His failure to take action highlights one of the major lessons of the financial crisis. The lesson is the bank regulators' monopoly on all the useful, relevant information needed in an appropriate, timely manner to assess the risk of the banks must be ended as it creates instability in the financial system.
So long as the bank regulators have this information monopoly, the financial markets are dependent on the regulators to a) properly assess the risk of each bank and b) communicate this risk to the markets.
What we know for sure is that at times of financial stress, regulators will never communicate this risk to the markets for fear of undermining the stability of the financial system.
Imagine how different the entire Libor manipulation activity would have been had there been no regulator information monopoly and instead banks were required to provide ultra transparency and disclose on an ongoing basis their current global asset, liability and off-balance sheet exposure details.
With ultra transparency, banks would not have manipulated Libor as they would have been caught by market participants looking at the actual transactions for each bank.
With ultra transparency, regulators might not have been tempted to 'cover-up' the manipulation of Libor to make the banks look healthier than they actually were and still are.
By not requiring the banks to provide ultra transparency, we are now left with a situation where market participants have very good reasons to not trust the banks or their regulators.
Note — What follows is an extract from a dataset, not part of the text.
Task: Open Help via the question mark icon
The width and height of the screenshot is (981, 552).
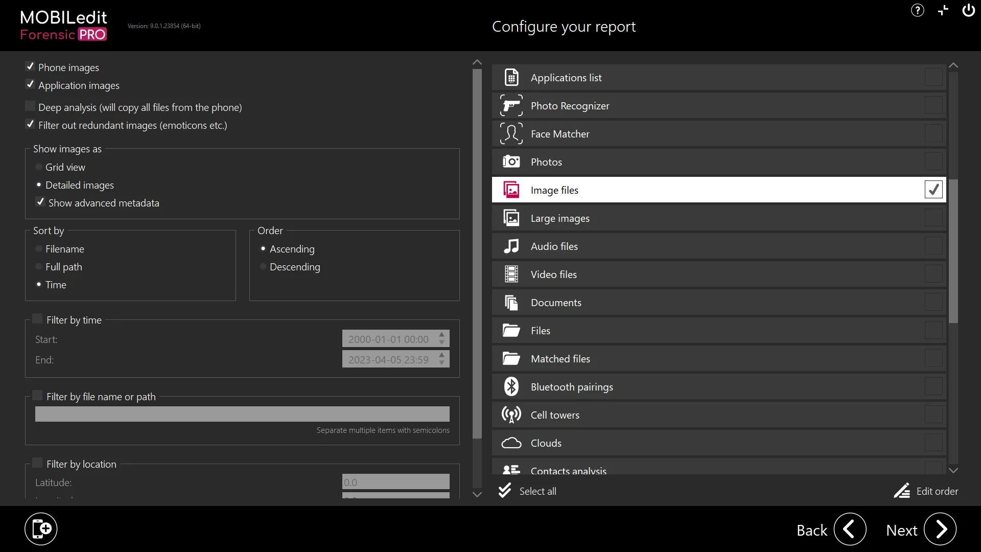Action: [918, 10]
The Federal Reserve Bank of New York was warned as early as mid-2008 that banks may have been misreporting their Libor borrowing rate to aid their own trading positions, much earlier than previously known.
Tim Geithner, then president of the New York Fed and now US Treasury secretary, was told by a senior colleague in a May 2008 email of her concerns about banks’ deliberate misreporting.
The email was part of an internal push among some at the New York Fed to press the Bank of England and the British Bankers' Association to reform the benchmark lending gauge, known as the London Interbank Offered Rate.
It is the first indication that officials at the New York Fed had grown suspicious that banks may have been misreporting Libor to improve their trading results. Officials already had suspected banks were under-reporting their borrowing costs to mask the state of their financial health....
The email from Hayley Boesky to Mr Geithner – with three senior colleagues, Meg McConnell, Matthew Raskin and William Dudley, copied in – are among unreported emails seen by the FT that show New York Fed officials linking the incentive for banks to misreport borrowing rates to the bank’s derivatives positions....
“These individuals report to the head of [the] money markets desk, who often reports to the same person who oversees the derivatives book. They verify the posting with the boss to make sure it suits their derivatives position,” Ms Boesky wrote on May 23 2008....
The New York Fed documents played down the possibility of a link between alleged rate manipulation to traders’ derivatives positions. Rather, in those documents New York Fed officials linked Libor misreporting to banks’ fears of appearing financially weak.
A global investigation spanning multiple continents now threatens as many as 20 banks and inter-broker dealers that may have been involved in manipulating interbank rates influencing hundreds of trillions of dollars’ worth of financial instruments from 2005 to 2009.Update
In an interesting post on NakedCapitalism, Yves Smith uses Mr. Geithner's failure to take action against the banks for manipulating Libor for profit to define the Geithner Doctrine:
which is “nothing must be done that will destablize the banking system.”
However, Geithner also subscribes to the Humpty Dumpty School of Language, in which words mean what he chooses them to mean, nothing more or less. So “destabilize” means “hurts the profits or reputation of” and “banking system” means “any bank that is pretty big and/or well connected”.Translation:
Nothing must be done that will hurt the profits or reputation of any bank that is pretty big and/or well connected.